Warts are typically tough, flesh-colored little bumps on your skin caused by what’s known as the human papillomavirus. Though usually harmless, these growths can appear anywhere on your face or body. But, say women doctors, they show up most frequently on the hands and feet.
Warts vary in appearance. Some are raised and rough, others are flat and smooth and some can even look reddish or blackened, because of tiny, blocked-off blood vessels trapped within the wart says Dr. Suzanne M Levine, a podiatrist. Some people are vulnerable to warts all over their bodies because their immune systems aren’t effective at fighting off the wart virus.
Warts are contagious, says Dr. Karen K Deasey. So if you have a wart on your finger and pick at your face, you can get warts on your face too. It’s not as common, but you can also get warts from others via hand-to-hand contact, says Dr. Deasey. By the way, genital warts are caused by a different strain of the virus, and are usually passed through genital contact, says Dr. D’Anne Kleinsmith
DECLARE WAR ON WARTS
A wart may disappear on its own. But if it lingers, and you find it disfiguring or you’re afraid of it spreading, you can try taking matters into your own hands. Here are women doctors’ tips on how to declare war on warts.
Keep it dry. Carefully towel-dry your hands (or whatever body part has the wart) after washing. The wart virus loves a moist environment, so if you keep it dry, you’ll reduce its chance of spreading.” says Dr. Levine.

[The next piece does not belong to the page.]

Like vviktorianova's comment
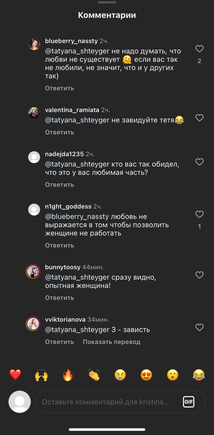(199, 327)
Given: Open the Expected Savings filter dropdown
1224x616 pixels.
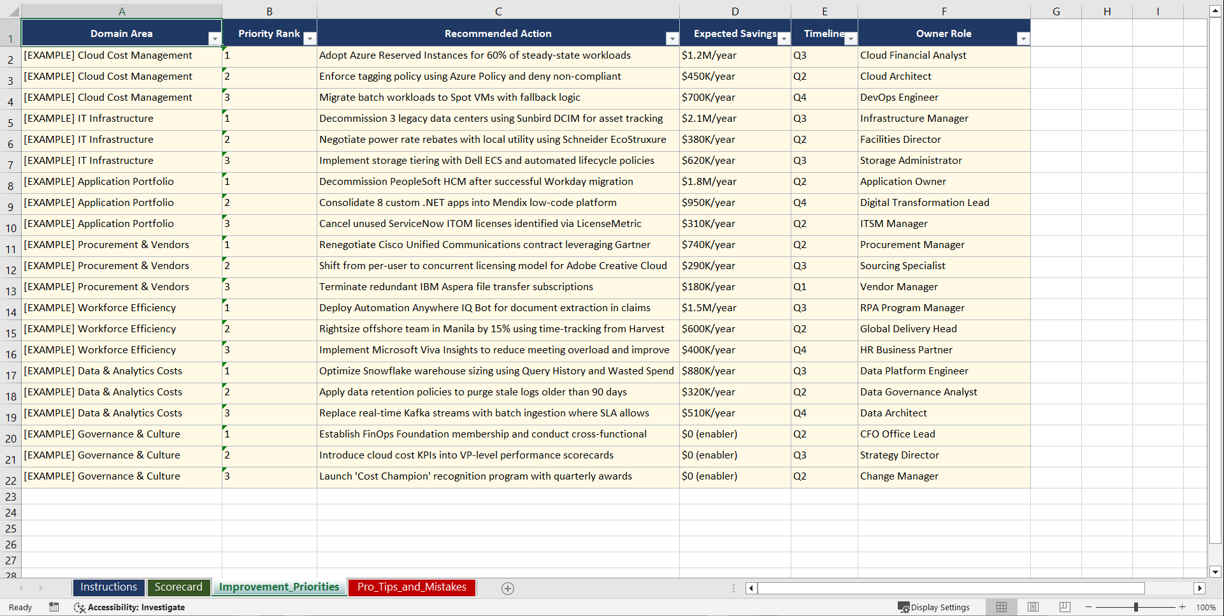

Visit your local chemist. Check out the wart remedy section in your pharmacy, says Dr. Deasey. You’ll find that wart preparation comes in the form of patches, films, polishes, and liquids. The most effective wart treatments typically contain salicylic acid, which erodes away the wart.

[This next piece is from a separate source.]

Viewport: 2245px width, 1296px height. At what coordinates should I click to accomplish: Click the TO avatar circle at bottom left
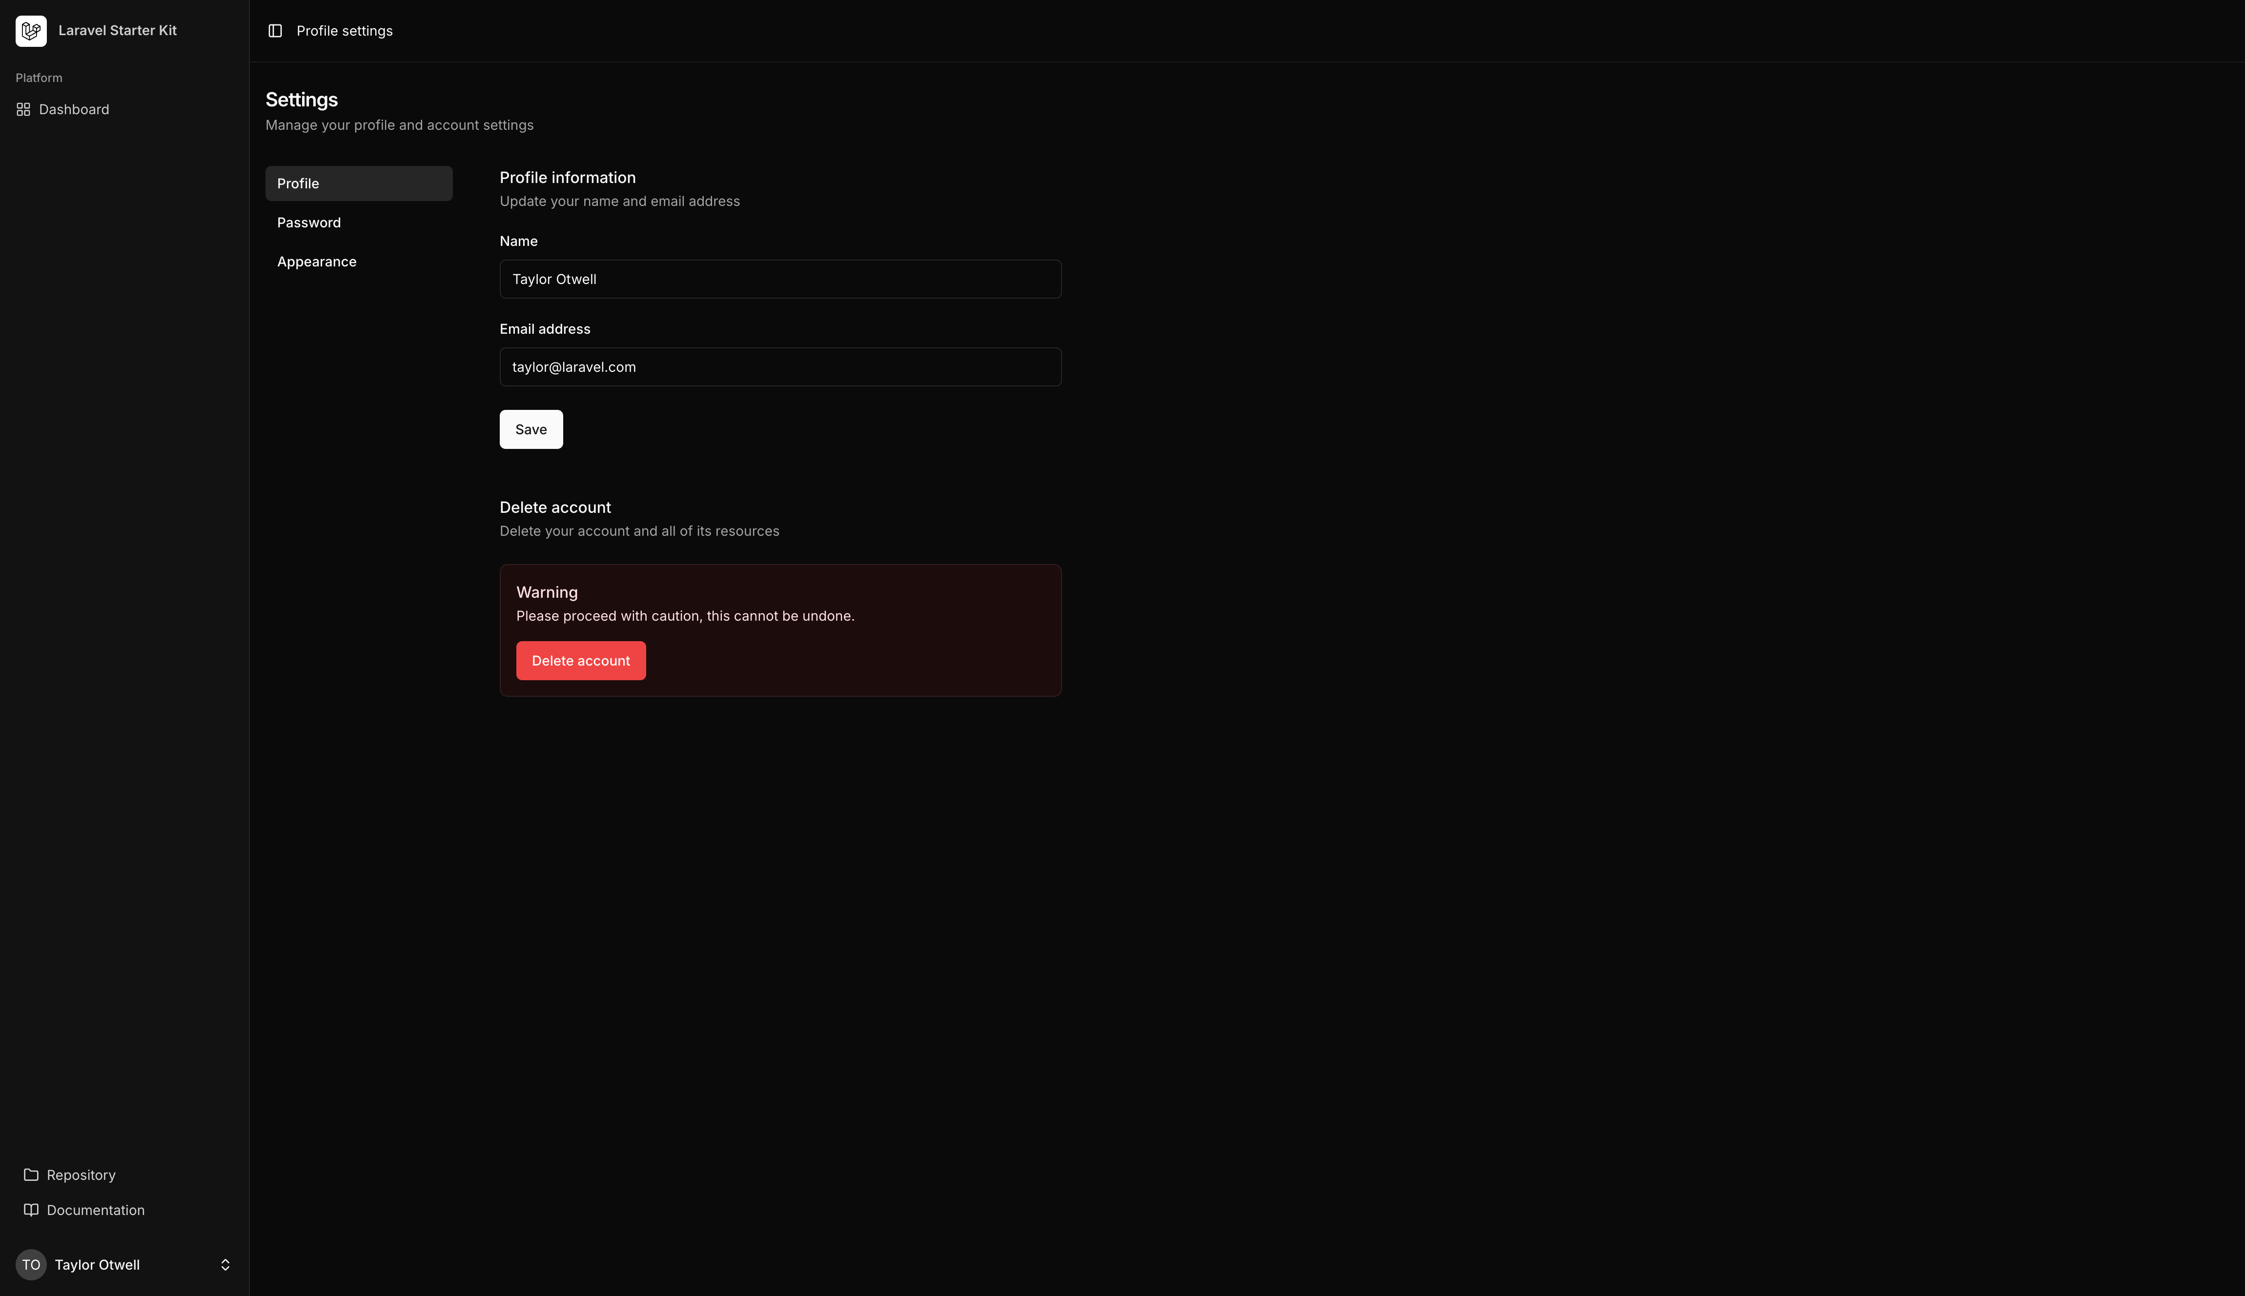pyautogui.click(x=31, y=1264)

Use a dropper-type product. I recommend liquid treatments that you apply to the wart with a dropper. Then you cover it with a plaster, leave it on overnight and wash it off in the morning,” says Dr. Kleinsmith “Some treatments come with droppers.”

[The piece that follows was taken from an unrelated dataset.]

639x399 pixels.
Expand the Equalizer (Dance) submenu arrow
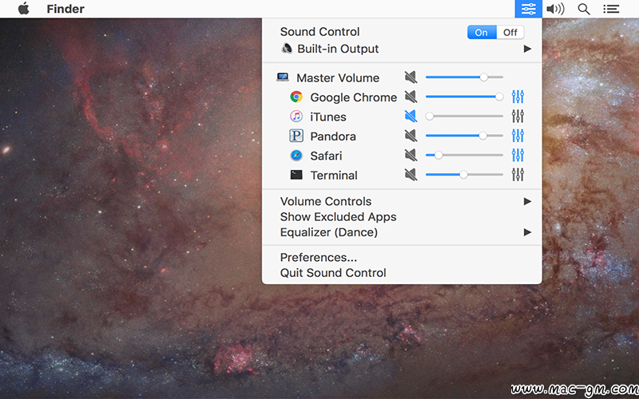point(527,232)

Follow directions to the letter. “Wart medicines can irritate healthy skin nearby as well, so you have to follow directions carefully,” cautions Dr. Deasey
Be patient. “You have to use the product every day for up to six to eight weeks,” says Dr. Deasey “Do it and do it and do it until it works.”
Ace it with vitamin A. “There is substantial evidence that vitamin A helps to build your immune system and fight warts,” says Dr. Levine – Good food sources of vitamin A include carrots, sweet peas, squash, and leafy green vegetables. (For the practical ways to manage genital warts and veruccas.
WHEN TO SEE A DOCTOR
If you’ve tried over-the-counter products and your wart doesn’t improve within a month or two, it’s time to visit your GP or a dermatologist, says Dr. D’Anne Kleinsmith. The wart can be removed with a topically applied chemical liquid nitrogen — surgery or laser.
Women should also see a doctor immediately for treatment if they notice warts on their legs. “Even if you have just one wart on your leg, it is easy to spread it with your razor. One nick of the skin will open up the wart and the virus will spread,” cautions Dr. Kleinsmith – Warts on your face should always be treated by a dermatologist because the skin on your face is too delicate and visible to risk trying home treatments.